Stored data =>

══════════

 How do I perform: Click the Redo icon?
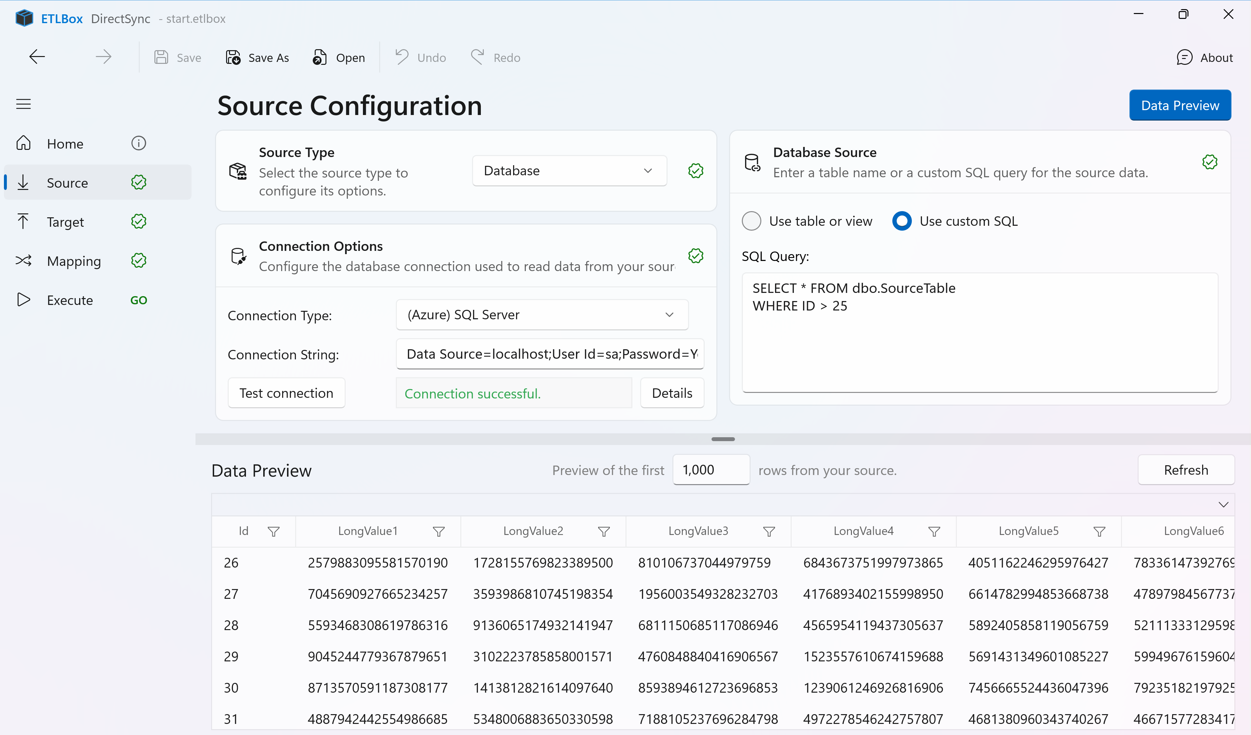coord(477,57)
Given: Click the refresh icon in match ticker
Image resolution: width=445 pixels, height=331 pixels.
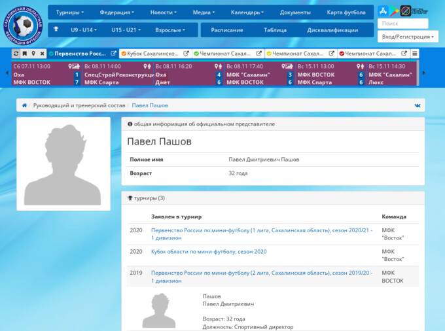Looking at the screenshot, I should [x=16, y=54].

══════════

YOUR OBJECTIVE =>
Update the data above by replacing every "icon" with "button", keeping everything else unchanged. Leave the pictures out of your answer.

WORKED ANSWER =>
 How do I perform: Click the Redo button?
coord(477,57)
Given: Click the refresh button in match ticker
Image resolution: width=445 pixels, height=331 pixels.
Looking at the screenshot, I should [x=16, y=54].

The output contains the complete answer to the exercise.